### [GIVEN EXERCISE]
Reproduce the data between the line holding "Given: Click the add" and the line holding "pyautogui.click(x=779, y=176)", inclusive, with nothing changed.

======== INFORMATION SUPPLIED

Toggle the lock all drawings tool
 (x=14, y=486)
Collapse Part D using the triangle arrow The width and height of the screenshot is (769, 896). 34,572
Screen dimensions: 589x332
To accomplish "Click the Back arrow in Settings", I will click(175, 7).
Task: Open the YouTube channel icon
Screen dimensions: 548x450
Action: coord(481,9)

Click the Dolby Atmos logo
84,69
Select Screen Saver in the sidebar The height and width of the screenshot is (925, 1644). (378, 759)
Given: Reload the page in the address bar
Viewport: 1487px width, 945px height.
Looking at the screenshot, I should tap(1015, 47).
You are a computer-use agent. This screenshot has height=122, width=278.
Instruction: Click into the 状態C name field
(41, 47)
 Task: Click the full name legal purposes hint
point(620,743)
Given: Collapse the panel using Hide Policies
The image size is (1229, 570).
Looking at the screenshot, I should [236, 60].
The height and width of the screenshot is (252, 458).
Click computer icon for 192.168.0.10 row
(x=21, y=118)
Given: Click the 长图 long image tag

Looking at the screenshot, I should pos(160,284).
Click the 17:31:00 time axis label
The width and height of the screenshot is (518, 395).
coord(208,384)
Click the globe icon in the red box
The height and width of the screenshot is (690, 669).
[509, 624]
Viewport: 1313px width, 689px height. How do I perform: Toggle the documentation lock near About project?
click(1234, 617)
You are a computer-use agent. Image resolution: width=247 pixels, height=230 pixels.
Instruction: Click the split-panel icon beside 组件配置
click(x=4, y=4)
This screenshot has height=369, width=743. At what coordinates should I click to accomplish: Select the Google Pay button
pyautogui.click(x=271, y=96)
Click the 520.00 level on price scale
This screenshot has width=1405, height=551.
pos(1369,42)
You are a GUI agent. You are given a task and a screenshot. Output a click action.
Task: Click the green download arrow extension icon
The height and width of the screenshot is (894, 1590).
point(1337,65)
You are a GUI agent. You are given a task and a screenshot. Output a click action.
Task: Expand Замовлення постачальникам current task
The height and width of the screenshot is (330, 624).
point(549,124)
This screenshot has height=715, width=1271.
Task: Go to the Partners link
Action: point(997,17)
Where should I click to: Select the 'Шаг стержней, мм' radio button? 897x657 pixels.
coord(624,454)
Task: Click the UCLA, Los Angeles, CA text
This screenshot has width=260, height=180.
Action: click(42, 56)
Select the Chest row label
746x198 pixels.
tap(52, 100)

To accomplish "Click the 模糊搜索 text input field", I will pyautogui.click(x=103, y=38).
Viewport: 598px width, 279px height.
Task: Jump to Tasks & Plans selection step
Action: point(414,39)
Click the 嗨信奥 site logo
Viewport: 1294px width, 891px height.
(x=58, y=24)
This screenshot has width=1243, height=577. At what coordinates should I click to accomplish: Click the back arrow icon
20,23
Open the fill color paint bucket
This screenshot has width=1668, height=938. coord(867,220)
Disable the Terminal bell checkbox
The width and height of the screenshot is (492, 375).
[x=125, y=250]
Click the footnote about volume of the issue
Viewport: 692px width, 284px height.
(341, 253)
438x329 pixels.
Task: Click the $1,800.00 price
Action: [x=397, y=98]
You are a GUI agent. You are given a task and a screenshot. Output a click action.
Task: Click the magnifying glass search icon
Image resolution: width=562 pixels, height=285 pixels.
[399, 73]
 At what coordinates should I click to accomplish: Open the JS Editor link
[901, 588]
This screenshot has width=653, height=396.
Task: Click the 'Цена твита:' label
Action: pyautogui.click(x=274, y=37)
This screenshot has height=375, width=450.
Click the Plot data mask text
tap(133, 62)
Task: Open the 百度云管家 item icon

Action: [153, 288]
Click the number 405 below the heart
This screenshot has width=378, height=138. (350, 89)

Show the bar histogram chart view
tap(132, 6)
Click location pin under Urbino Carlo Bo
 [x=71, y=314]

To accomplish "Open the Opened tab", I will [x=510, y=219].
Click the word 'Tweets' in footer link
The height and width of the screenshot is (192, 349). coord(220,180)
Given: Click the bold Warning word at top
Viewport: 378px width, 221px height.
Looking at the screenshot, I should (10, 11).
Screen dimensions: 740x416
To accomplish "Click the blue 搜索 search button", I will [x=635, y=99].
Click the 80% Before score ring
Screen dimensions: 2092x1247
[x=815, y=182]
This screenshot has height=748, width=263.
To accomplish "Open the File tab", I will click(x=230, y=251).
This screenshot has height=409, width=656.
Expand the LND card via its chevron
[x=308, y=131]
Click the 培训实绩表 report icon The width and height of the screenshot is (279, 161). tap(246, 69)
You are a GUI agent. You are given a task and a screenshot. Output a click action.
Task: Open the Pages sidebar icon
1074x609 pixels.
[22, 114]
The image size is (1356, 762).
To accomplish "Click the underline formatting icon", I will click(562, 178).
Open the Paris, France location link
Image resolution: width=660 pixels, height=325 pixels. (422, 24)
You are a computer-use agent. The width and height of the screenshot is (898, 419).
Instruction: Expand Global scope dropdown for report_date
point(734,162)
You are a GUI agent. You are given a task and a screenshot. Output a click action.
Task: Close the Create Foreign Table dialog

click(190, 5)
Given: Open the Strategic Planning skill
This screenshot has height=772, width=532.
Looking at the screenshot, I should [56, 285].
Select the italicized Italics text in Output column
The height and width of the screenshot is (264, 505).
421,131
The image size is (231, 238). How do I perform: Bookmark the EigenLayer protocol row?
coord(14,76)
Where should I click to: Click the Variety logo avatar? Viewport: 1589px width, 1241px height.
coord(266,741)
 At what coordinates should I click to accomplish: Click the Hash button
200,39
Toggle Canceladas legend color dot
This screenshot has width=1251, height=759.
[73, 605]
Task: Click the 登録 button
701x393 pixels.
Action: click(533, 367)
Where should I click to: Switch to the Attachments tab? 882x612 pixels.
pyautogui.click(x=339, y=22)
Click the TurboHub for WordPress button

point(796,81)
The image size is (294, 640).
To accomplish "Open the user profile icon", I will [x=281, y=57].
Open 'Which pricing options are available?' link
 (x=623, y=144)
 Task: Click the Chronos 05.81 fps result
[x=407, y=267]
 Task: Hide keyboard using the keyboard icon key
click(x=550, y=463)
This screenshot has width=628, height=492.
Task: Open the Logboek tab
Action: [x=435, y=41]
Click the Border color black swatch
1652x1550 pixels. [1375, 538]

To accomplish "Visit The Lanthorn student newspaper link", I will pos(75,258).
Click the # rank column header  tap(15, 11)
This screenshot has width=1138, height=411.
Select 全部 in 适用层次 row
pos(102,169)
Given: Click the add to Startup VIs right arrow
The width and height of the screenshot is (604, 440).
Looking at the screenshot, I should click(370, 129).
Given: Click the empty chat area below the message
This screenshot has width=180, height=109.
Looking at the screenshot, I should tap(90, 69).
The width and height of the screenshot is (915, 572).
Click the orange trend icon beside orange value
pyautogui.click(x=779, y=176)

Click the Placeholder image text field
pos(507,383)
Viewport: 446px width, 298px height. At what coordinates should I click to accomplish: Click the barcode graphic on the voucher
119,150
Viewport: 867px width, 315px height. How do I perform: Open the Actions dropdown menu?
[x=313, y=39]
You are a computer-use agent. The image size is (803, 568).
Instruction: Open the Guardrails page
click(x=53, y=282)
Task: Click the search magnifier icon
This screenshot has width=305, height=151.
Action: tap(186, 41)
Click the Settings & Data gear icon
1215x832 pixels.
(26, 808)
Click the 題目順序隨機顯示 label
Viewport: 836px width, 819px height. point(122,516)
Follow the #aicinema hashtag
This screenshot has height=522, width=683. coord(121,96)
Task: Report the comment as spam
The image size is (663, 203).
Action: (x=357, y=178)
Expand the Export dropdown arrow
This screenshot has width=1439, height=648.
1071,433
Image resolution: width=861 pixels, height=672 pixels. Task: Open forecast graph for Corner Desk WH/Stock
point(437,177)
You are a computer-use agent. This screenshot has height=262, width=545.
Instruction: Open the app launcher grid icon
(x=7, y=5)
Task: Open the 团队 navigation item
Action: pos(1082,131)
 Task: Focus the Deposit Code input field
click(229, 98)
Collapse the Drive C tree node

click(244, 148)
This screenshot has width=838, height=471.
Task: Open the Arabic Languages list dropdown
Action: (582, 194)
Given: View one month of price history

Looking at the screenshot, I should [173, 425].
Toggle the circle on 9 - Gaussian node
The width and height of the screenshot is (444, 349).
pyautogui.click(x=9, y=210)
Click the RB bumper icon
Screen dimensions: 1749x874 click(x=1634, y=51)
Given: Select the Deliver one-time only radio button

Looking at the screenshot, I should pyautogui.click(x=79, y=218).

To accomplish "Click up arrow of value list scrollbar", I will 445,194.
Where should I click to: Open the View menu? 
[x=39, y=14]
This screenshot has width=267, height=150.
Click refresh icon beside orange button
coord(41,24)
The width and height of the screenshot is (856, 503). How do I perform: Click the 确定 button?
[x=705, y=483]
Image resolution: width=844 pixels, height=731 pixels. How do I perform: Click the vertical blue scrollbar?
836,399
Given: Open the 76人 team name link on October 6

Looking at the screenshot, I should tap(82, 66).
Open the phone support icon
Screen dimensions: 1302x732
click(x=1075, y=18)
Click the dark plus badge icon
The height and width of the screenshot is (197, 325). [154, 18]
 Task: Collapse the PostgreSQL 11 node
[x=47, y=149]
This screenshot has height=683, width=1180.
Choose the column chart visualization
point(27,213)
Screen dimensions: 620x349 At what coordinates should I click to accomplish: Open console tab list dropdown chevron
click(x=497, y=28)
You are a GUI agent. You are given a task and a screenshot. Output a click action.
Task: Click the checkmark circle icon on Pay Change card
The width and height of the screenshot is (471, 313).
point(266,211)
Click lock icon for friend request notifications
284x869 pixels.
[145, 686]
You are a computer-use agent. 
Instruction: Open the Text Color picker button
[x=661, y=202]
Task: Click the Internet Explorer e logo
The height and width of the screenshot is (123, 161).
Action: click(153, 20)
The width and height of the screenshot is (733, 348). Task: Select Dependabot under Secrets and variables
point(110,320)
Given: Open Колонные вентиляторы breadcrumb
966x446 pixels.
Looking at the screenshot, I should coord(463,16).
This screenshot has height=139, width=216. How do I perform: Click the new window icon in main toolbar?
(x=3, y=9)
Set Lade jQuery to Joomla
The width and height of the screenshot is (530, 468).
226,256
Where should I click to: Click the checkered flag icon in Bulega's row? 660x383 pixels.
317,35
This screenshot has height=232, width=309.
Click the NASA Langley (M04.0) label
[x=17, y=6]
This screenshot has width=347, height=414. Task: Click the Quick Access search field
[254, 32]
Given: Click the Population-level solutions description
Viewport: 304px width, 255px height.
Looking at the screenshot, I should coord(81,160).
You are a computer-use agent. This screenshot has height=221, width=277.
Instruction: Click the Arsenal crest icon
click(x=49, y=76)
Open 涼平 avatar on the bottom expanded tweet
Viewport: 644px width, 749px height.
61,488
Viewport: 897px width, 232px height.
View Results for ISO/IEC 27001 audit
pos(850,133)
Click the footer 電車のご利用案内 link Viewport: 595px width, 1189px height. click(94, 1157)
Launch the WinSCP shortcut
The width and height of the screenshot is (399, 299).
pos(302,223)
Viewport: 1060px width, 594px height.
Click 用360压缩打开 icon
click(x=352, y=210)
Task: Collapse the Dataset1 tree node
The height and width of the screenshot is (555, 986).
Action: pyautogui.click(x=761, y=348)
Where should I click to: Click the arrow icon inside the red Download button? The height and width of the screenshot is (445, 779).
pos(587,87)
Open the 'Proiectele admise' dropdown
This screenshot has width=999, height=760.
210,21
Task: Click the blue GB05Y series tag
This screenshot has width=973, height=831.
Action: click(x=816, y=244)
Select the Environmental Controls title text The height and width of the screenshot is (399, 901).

================

### [FINISHED ANSWER]
Given: Click the add to Startup VIs right arrow
The width and height of the screenshot is (604, 440).
Looking at the screenshot, I should click(370, 129).
Given: Click the empty chat area below the message
This screenshot has width=180, height=109.
Looking at the screenshot, I should tap(90, 69).
The width and height of the screenshot is (915, 572).
Click the orange trend icon beside orange value
pyautogui.click(x=779, y=176)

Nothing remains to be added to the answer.